K3's launch is the argument U.S. chip export controls advocates don't want to have. The U.S. restricted Nvidia's H800 GPUs from export to China in late 2023; Moonshot confirmed it trained earlier models on those chips. K3's own benchmark documentation references H200s and what the company calls "a GPGPU from an alternative vendor"—widely interpreted as Huawei Ascend hardware—without specifying where that hardware sits.
Moonshot AI president Yutong Zhang framed the constraint directly at Davos this year, per Silicon Republic: "We knew we didn't have the luxury to simply scale up compute… That forced us to focus on fundamental research and efficiency." Bank of America analysts, in a note after the launch, wrote that K3 proves "pre-training scaling, paired with architectural innovation, can still deliver step-change gains for flagship Chinese models" under those constraints.
Moonshot is one of the so-called AI Tiger startups that have collectively shifted the global model landscape without access to the chips Washington said they'd need. Whether that's an argument for tighter export controls or an argument that they don't work is a policy question Washington hasn't settled.
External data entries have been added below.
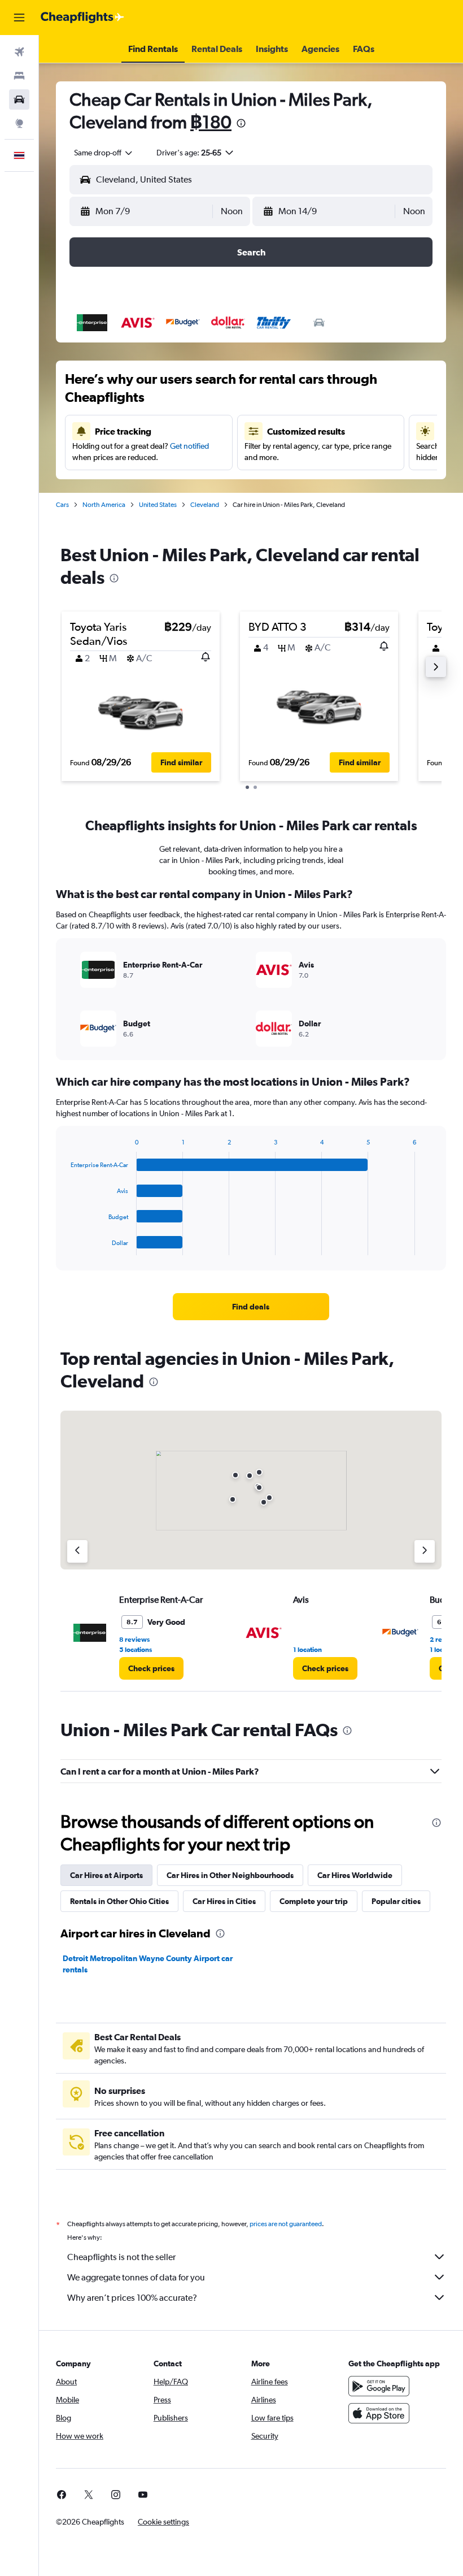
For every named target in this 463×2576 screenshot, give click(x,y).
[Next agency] (424, 1551)
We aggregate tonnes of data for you (136, 2277)
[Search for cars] (19, 99)
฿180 (210, 121)
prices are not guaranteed (286, 2224)
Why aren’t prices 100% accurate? (132, 2297)
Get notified (189, 445)
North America (103, 505)
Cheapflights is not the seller (121, 2257)
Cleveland (204, 505)
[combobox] (103, 152)
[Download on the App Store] (378, 2413)
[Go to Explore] (19, 123)
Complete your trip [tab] (313, 1901)
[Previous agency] (77, 1551)
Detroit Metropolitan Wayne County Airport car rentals (148, 1964)
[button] (19, 17)
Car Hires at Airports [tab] (106, 1875)
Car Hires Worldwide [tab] (354, 1875)
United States (158, 505)
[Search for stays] (19, 75)
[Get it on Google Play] (378, 2386)
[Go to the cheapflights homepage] (82, 17)
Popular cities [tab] (396, 1901)
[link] (251, 1306)
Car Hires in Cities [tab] (224, 1901)
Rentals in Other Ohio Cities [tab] (119, 1901)
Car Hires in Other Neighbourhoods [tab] (230, 1875)
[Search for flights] (19, 52)
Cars (62, 505)
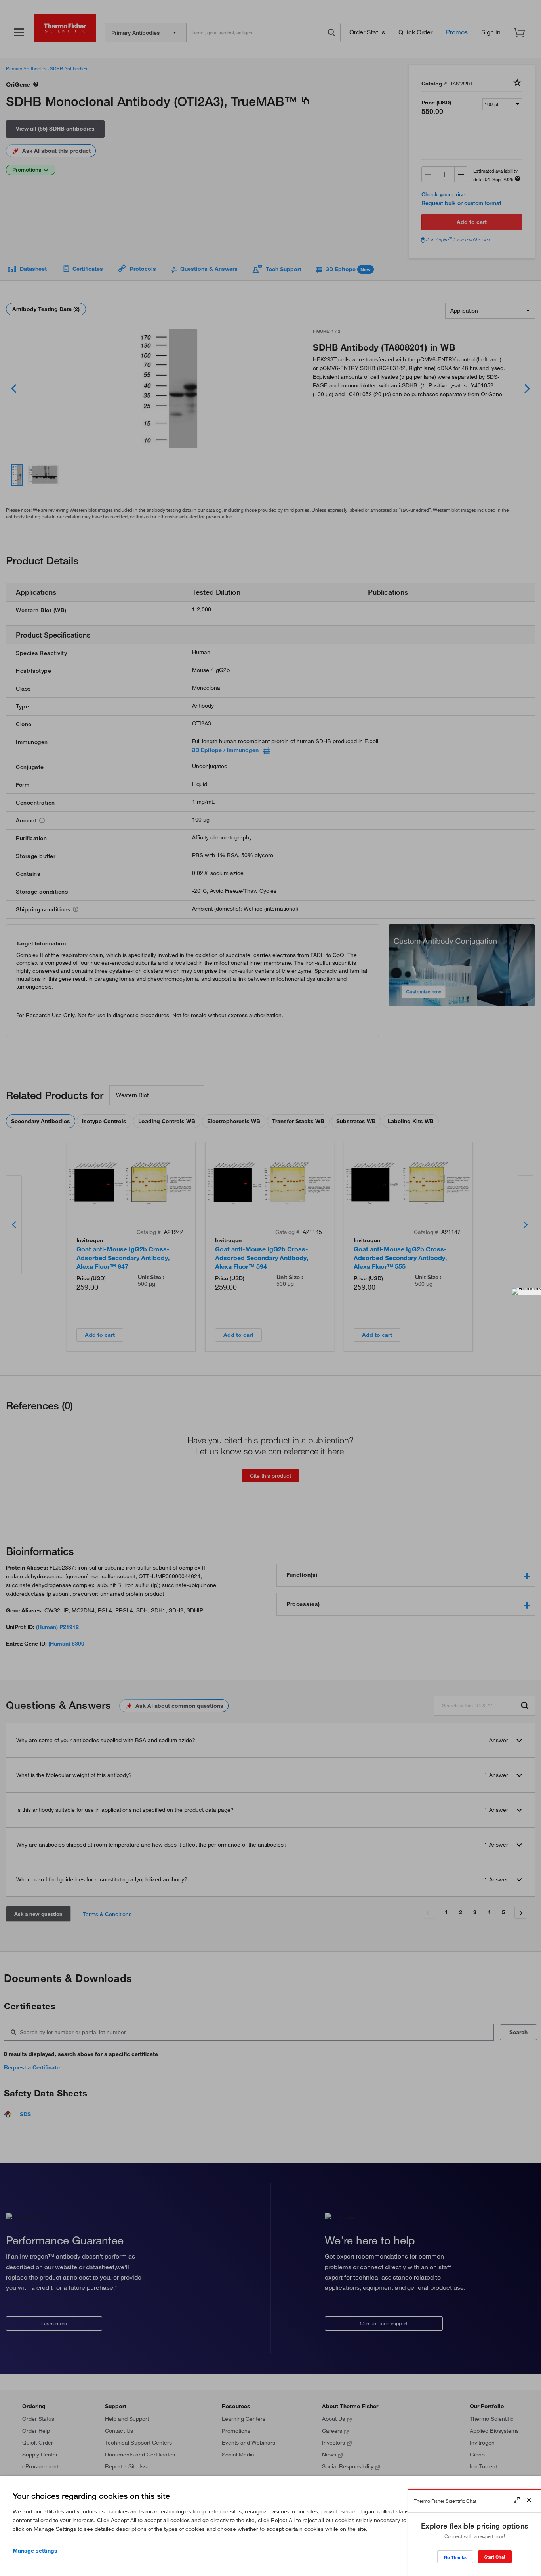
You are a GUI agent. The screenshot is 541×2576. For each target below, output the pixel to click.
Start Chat (494, 2557)
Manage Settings (35, 2550)
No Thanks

The asterisk you should read
K3's hallucination rate on AA-Omniscience—a benchmark that measures how often a model confidently fabricates an answer it doesn't know—jumped from 39% to 51% compared to predecessor K2.6. More correct answers overall; more made-up ones too. The model also acknowledges in its own documentation that it can be "excessively proactive," making unexpected decisions on a user's behalf during long autonomous tasks.
For teams that ran the Kimi K2.6-based tooling and want to upgrade, K3 is a meaningful step up on most fronts—but that hallucination delta is worth stress-testing before you trust it with anything that needs to be accurate.
If you want to try it for free, you can. It’s available on Kimi’s official website. But good luck: The servers are so packed that tasks get interrupted constantly due to traffic constraints, making it barely usable. A better alternative is to either pay for a subscription or use it over an API.
Weights will be released on July 27. Those will be available for big enterprises and businesses. No domestic GPU, no matter how big, is currently able to handle a model this size.